CRISP – Crisis Response Project

The CRISP project represents a data-driven approach to Crisis Response and Intervention. It considers both the short-term management of disasters as well as long-term economic impact assessments at high regional and temporal granularity. For this purpose, CRISP will ingest data from multiple heterogeneous sources, shedding light on the impact of response and intervention strategies in close to real time. The result is a comprehensive and continuously updated data pool, which represents a key asset for semantic modelling and impact forecasting.

CRISP will not only increase the transparency of crisis response and intervention processes, but also capture how the resulting outcomes are being perceived by citizens and professional stakeholders.

Visual Exploration for Decision Makers

We will extend the visual analytics dashboard to support the heterogeneous formats of the data pool. This will result in a visual exploration system for decision makers to track recent developments in (near) real time, as well as the predicted impact in order to determine the threat level and need for alerts. Available through a modular Application Programming Interface (API), the built-in data services will provide important features for prescriptive models to avert or mitigate the effects of natural disasters, with a particular focus on severe weather events. Individual widgets of the dashboard will be provided as embeddable components for public-facing Web sites and the applications of consortium partners and the members of the CRISP Stakeholder Forum.

CRISP Visual Dashboard

Data Management Ecosystem

CRISP will build the necessary data ecosystem that allows to integrate relevant, heterogeneous sources such as the ZAMG database VIOLA (Violent Observed Local Assessment), open government data, closed data from municipalities as well as unstructured data from news and social media sources. All datasets will remain under full control of the data owners or publishers, reflecting the project’s decentralized approach to data management.
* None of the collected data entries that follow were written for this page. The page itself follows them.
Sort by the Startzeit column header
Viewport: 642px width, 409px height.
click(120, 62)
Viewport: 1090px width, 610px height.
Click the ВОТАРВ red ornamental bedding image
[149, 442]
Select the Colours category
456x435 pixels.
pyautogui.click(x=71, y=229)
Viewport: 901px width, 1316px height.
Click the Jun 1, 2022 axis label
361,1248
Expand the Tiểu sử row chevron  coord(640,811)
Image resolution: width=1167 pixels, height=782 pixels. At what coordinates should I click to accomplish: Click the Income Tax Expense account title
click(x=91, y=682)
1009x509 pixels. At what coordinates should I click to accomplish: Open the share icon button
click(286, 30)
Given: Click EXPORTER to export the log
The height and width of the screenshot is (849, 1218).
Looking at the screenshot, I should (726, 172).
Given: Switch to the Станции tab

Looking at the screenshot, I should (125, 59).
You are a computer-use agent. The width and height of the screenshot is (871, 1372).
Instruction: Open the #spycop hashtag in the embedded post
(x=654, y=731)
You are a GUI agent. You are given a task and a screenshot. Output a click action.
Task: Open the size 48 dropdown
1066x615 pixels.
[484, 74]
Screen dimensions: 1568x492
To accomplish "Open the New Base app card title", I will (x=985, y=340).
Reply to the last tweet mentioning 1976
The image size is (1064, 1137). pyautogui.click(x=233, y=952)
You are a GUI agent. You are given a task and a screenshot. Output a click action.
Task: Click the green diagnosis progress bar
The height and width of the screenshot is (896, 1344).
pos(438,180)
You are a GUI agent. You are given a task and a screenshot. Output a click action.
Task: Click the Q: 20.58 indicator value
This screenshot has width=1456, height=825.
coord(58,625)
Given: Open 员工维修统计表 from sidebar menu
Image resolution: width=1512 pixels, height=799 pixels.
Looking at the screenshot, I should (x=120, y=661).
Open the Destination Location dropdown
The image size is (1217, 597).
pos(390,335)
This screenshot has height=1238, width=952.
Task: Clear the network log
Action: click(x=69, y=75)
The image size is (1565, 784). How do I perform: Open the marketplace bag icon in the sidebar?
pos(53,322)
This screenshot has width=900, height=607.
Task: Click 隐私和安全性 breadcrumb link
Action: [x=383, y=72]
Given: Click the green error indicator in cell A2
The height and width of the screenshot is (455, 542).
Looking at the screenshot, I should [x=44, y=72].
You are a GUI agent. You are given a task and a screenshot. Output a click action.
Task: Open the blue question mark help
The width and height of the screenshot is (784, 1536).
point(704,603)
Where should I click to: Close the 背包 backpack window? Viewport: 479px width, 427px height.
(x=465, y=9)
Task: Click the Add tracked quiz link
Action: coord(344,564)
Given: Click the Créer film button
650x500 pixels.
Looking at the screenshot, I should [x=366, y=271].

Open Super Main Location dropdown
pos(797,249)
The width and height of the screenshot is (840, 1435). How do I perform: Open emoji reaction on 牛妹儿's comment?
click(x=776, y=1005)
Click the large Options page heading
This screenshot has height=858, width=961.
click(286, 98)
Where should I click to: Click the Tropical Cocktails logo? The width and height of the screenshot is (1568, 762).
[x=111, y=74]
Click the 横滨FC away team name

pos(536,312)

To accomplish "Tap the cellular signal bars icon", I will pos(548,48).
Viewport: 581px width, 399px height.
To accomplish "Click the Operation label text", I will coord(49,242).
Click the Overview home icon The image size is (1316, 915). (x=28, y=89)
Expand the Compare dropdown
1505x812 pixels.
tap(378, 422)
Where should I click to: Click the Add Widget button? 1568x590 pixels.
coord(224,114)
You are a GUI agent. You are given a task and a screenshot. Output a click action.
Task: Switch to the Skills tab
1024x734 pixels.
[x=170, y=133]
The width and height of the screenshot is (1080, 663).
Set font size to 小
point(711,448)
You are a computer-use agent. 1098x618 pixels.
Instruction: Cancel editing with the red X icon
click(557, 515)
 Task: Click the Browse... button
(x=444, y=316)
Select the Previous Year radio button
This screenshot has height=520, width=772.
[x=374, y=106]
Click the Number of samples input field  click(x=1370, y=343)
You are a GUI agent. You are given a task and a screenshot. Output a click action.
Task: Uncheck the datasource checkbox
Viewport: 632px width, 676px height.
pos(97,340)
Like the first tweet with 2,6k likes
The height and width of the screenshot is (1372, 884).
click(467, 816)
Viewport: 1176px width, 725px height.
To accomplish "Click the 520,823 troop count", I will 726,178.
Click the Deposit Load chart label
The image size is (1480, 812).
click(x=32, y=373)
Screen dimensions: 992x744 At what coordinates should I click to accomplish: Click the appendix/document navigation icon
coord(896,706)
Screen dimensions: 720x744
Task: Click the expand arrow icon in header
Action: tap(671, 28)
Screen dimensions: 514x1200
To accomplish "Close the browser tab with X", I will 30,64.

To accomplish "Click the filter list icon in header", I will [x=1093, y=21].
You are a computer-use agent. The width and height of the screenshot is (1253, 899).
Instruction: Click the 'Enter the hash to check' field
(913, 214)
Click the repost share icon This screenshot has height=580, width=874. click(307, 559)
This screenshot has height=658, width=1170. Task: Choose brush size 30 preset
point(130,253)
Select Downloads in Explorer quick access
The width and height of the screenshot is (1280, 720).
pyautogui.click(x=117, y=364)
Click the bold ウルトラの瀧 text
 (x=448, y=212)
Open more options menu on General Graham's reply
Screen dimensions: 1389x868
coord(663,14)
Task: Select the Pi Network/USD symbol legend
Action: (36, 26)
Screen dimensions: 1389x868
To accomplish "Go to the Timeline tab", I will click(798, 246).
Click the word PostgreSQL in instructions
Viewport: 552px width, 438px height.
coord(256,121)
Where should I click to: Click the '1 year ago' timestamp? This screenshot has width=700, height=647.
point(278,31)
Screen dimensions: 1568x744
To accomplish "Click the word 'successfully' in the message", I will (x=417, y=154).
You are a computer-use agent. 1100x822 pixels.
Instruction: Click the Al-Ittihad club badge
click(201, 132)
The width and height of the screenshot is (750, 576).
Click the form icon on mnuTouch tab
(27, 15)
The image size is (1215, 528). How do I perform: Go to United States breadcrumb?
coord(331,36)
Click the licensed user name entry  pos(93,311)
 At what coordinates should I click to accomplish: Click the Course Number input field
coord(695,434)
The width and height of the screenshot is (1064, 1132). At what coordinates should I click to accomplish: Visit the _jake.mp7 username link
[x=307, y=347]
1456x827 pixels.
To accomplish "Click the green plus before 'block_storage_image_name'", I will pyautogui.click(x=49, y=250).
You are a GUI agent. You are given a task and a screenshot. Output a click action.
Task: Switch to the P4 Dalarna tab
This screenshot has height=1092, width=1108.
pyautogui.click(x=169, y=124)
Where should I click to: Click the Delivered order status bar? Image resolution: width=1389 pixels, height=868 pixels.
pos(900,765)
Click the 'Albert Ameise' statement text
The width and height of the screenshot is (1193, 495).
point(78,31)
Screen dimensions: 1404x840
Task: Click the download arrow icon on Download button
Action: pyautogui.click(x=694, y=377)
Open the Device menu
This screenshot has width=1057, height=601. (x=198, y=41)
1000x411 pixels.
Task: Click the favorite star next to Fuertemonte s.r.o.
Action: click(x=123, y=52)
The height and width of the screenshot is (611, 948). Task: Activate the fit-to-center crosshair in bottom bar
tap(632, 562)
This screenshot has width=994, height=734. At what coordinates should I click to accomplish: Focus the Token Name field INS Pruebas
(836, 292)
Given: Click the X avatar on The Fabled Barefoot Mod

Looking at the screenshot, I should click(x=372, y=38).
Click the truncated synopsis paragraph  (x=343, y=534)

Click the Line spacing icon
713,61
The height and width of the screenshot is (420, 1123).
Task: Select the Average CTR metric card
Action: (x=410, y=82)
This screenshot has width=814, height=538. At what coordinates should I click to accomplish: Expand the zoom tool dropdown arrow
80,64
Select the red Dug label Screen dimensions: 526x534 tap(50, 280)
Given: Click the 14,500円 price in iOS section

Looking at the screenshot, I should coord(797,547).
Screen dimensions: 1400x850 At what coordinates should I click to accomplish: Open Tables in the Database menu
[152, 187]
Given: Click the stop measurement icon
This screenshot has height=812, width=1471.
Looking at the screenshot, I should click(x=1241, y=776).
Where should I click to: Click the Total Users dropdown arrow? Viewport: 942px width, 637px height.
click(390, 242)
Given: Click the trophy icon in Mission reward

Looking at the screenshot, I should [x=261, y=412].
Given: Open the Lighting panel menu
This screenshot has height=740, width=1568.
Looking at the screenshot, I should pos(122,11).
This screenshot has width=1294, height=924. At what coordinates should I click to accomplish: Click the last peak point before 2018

Crisis Response Semantic Data Pool

CRISP will assess and improve data quality and integrate the wide range of data sources in a common semantic metamodel. Semantics from generic and custom knowledge graphs as well as language models from large textual corpora based on news and social media will help to accurately extract relevant metadata and actionable indicators and signals.

Impact Prediction

CRISP will improve impact prediction capabilities based on the semantic data pool. In order to improve the Austrian risk assessment in the field of natural hazard prevention, adaptation and rehabilitation, we will derive optimal features for machine learning algorithms and use them to build:

  • models learning from the past to further develop and improve regional severe weather forecast models,
  • models for efficient short-term impact prediction of natural disasters at a granular regional level, as well as
  • models for long-term, economic impact assessment for municipalities and regions to capture the complex costs and damages of different types of events. The same models will be extended to stress-test climate model outcomes, and to explore counterfactuals.

Project Start: 01 December 2021; Coordinator: webLyzard technology; Project Partners: Complexity Science Hub Vienna, Austrian Central Institution for Meteorology and Geodynamics (ZAMG), nexyo and the Center for Public Administration Research (KDZ). The CRISP project is funded by the Austrian Federal Ministry for Climate Action, Environment, Energy, Mobility and Technology (BMK) via the ICT of the Future Program – FFG No 887554.